Nevertheless, I had already printed business cards with my mobile and email address.  At the top was printed:

PLAN B

Parties and paradigm shifts.

“Life is what happens to you when you are busy making other plans”  (John Lennon)



Having researched the quote briefly it made sense it belonged to John Lennon and even more sense it had been repeated in India.   It was dove tailed nicely with the fact my wife loves the song ‘Imagine’ and without any business, we simply handed out the business cards to our Hong Kong friends so they could stay in contact once we moved to Thailand.

Later that year, my wife gave birth to our first son and while her Mother slept overnight in the hospital with her and the baby, I went home alone as happy as any new Father.   Cracking open a can of beer to celebrate, I sat down at the computer and chatted online with anyone awake to announce the new arrival.   After watching a video of Imagine the next song in the playlist was Lennon’s ‘Beautiful Boy’ and never having seen that video, I clicked play.   As I was watching the grainy washed out home movie of Lennon and his first son, one of the middle verses reduced me to tears.   “Life is what happens when you are busy making other plans” would never be the same and took on a whole lot more context.

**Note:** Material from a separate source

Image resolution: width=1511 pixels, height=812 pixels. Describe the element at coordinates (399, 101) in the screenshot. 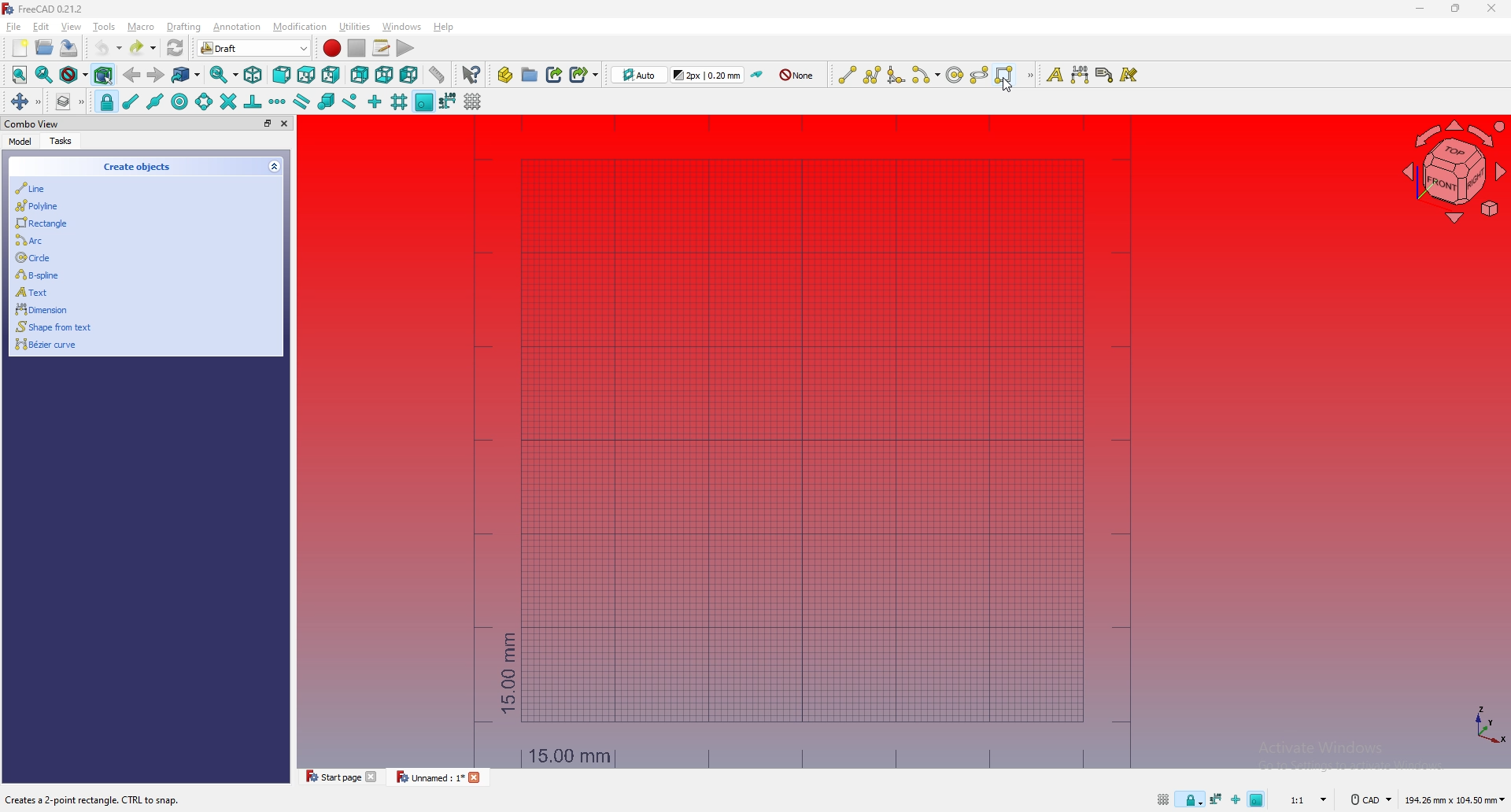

Yesterday, and no less than seven years later we found ourselves waiting to know if we could move into a house on the island and the agent had said we would need to wait until next week.   This presented a small problem as the boys need to start school a week from now and like all good Mothers, my wife is eager to move in and get settled before making the first school lunches of the new term.   Meanwhile, my Mother’s next door neighbor was having a garage sale and advertised the event in the local newspaper.   With their blessing we quickly organized a similar sale in my Mother’s driveway.    We drew signs with ‘garage sales x 2’ and placed them on the opposite side of the road so both households would benefit.    In the middle of my wife selling everything from push chairs, car seats and too small superhero costumes, we received a message the island house was available.

Being busy can mean procrastinating as much as it can be productive.   Either way it will distract you from the wait for good rewards from well made plans.   We now have less things to pack for the island move and this will help us practice ultimately living with less on a boat.   We only made a little more than a hundred bucks, although the relief of being closer to minimalism makes us far richer.   Not to mention happier.